Après avoir énuméré les principales causes d'accidents routiers, M. Moulin aborde, avec humour, le problème des seniors au volant, moins attentifs, moins vigilants, avec des problèmes de mémoire (ceinture oubliée) de vue diminuée, ou de médication créant des états de somnolence …
Une révision des panneaux de signalisation et d'exemples illustrés de cas de priorité (ou de non priorité) nous montre que le code de la route évolue avec notre vie moderne, et qu'il ne serait pas inutile pour certaines d'entre nous de le réviser un peu ! Quant à la petite flûte de champagne à l'apéritif et au bon verre de vin pendant le repas, c'est tout juste si nous pouvons nous le permettre si nous devons conduire ensuite ! Selon le poids et la taille, certaines d'entre nous sont même déjà au-delà de la limite autorisée ! Dans ce cas, qui est le mien, je ne prends que de l'eau et me sacrifie pour ramener la voiture et le mari (qui a bien profité de la soirée).

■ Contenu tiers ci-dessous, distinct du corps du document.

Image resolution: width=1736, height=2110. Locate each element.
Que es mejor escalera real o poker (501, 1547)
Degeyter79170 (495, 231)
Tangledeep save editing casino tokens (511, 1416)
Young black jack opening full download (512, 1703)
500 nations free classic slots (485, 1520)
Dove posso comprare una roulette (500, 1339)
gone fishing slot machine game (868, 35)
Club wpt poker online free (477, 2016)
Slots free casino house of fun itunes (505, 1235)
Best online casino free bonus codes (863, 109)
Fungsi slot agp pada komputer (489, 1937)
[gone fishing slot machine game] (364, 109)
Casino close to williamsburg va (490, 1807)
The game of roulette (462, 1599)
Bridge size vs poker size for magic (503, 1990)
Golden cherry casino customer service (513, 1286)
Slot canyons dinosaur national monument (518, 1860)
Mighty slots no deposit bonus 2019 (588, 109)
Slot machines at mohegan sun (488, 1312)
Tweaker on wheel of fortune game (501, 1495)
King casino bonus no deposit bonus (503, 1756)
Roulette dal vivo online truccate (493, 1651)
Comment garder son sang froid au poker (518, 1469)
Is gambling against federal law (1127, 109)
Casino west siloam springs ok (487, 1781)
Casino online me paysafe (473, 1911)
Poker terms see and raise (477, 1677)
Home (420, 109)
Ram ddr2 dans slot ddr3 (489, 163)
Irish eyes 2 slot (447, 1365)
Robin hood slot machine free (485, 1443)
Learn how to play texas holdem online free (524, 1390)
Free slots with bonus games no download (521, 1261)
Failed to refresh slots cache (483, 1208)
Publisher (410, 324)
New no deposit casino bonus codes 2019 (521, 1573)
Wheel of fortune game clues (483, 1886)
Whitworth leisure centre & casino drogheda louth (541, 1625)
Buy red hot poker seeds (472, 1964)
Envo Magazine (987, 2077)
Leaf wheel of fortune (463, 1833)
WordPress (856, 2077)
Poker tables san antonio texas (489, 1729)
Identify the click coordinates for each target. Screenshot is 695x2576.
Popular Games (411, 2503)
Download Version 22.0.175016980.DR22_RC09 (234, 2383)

Remercions le Président pour le Calvados, M Bernard Legrand, mari d'une lycéenne, qui a organisé avec une autre lycéenne, Nicole Trautvetter, cette réunion bien présentée et bien utile.
Exposition Fragonard
Nous étions 22 sous la direction de Madame LE BIGRE, notre conférencière, qui nous présenta Fragonard. Né à Grasse, en 1732 dans une famille modeste, il les suivit à Paris où on le plaça chez un notaire. Il s'y ennuyait tellement qu'il dessinait des caricatures en marges des actes ! Il est donc renvoyé. Sa mère essaye de le faire entrer chez Boucher mais ce dernier déclare que le jeune homme ne connaît rien au dessin et n'a aucune base. Toutefois, il l'envoie chez Chardin qui lui apprend l'effet d'ombre et de lumière. Il retourne alors chez Boucher qui, sidéré par ses progrès, le prend, non pas comme élève, mais comme collaborateur.
Il se présente au prix de Rome (sans être passé par l'Académie, ce qui était extrêmement rare). Lauréat, il préfère aller se perfectionner chez Van Loo et ce n'est qu'après qu'il passera 6 ans à la Villa Médicis.
Il se marie avec Marie-Anne Gérard (sœur de Marguerite, dont on a pu admirer les œuvres au Musée Cognacq-Jay l'année dernière) et a deux enfants que l'on retrouve souvent dans ses peintures.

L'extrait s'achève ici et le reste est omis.